— Task goal —
Each line from the one containing "1372x876 pixels." to the end of the records below should be restated word for word; please leave out all other lines.

BEGIN

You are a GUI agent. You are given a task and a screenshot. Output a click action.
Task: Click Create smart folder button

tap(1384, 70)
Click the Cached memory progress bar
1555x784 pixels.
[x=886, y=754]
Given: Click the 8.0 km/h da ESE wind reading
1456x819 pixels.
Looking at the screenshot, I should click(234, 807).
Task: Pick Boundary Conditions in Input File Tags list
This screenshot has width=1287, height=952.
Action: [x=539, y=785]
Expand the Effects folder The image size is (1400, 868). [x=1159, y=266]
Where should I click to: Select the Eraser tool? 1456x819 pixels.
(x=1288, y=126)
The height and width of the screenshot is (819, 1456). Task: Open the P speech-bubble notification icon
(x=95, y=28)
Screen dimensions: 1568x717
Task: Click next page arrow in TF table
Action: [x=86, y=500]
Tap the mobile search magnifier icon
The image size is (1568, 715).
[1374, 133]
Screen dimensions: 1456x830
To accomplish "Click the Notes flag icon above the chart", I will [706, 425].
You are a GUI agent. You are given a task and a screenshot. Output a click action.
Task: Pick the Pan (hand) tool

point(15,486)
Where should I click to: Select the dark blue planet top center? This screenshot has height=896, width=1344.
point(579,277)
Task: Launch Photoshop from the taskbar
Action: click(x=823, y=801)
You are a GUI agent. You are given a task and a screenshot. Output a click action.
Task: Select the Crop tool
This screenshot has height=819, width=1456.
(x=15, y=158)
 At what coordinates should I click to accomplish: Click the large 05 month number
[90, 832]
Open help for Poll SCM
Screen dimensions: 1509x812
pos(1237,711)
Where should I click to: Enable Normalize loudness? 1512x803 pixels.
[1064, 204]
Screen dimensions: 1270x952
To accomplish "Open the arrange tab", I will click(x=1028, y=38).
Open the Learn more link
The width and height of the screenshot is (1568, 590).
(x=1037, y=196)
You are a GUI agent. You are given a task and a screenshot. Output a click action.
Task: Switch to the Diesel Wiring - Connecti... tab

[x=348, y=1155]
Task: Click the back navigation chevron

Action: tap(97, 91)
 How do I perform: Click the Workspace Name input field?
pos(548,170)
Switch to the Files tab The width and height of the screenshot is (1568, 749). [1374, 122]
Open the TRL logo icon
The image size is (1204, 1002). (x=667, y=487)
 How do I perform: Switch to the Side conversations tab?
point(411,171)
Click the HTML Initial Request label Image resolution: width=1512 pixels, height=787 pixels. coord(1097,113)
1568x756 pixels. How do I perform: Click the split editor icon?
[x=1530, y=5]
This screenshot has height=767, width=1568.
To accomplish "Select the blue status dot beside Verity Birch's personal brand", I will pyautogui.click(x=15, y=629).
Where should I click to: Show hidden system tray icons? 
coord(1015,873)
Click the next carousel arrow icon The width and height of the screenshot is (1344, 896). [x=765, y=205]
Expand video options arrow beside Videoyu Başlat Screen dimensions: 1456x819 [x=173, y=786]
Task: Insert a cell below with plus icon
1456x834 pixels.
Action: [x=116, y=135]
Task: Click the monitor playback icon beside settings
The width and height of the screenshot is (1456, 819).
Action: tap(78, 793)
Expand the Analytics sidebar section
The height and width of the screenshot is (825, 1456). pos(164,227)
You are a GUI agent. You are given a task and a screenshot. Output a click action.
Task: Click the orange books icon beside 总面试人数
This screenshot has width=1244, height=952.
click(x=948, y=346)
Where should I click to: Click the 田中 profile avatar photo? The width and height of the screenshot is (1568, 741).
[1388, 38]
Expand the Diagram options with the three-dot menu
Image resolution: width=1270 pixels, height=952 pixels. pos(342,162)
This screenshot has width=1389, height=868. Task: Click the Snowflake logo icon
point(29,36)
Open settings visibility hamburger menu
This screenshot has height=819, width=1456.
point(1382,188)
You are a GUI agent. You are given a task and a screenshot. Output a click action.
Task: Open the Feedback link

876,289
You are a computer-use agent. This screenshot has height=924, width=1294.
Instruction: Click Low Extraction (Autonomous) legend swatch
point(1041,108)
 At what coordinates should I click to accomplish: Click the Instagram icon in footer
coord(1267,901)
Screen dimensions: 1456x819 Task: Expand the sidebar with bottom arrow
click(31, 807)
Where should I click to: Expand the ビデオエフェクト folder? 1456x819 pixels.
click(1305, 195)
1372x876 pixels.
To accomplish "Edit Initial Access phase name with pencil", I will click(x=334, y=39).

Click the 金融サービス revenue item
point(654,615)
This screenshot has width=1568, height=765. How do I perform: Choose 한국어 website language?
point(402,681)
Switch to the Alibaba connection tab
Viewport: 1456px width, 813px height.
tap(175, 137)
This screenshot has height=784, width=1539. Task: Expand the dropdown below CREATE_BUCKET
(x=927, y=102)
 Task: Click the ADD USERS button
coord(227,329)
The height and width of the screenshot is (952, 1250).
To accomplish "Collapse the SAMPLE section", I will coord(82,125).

END

— Task output —
1372x876 pixels.
To accomplish "Edit Initial Access phase name with pencil", I will click(x=334, y=39).

Click the 金融サービス revenue item
point(654,615)
This screenshot has width=1568, height=765. How do I perform: Choose 한국어 website language?
point(402,681)
Switch to the Alibaba connection tab
Viewport: 1456px width, 813px height.
tap(175, 137)
This screenshot has height=784, width=1539. Task: Expand the dropdown below CREATE_BUCKET
(x=927, y=102)
 Task: Click the ADD USERS button
coord(227,329)
The height and width of the screenshot is (952, 1250).
To accomplish "Collapse the SAMPLE section", I will coord(82,125).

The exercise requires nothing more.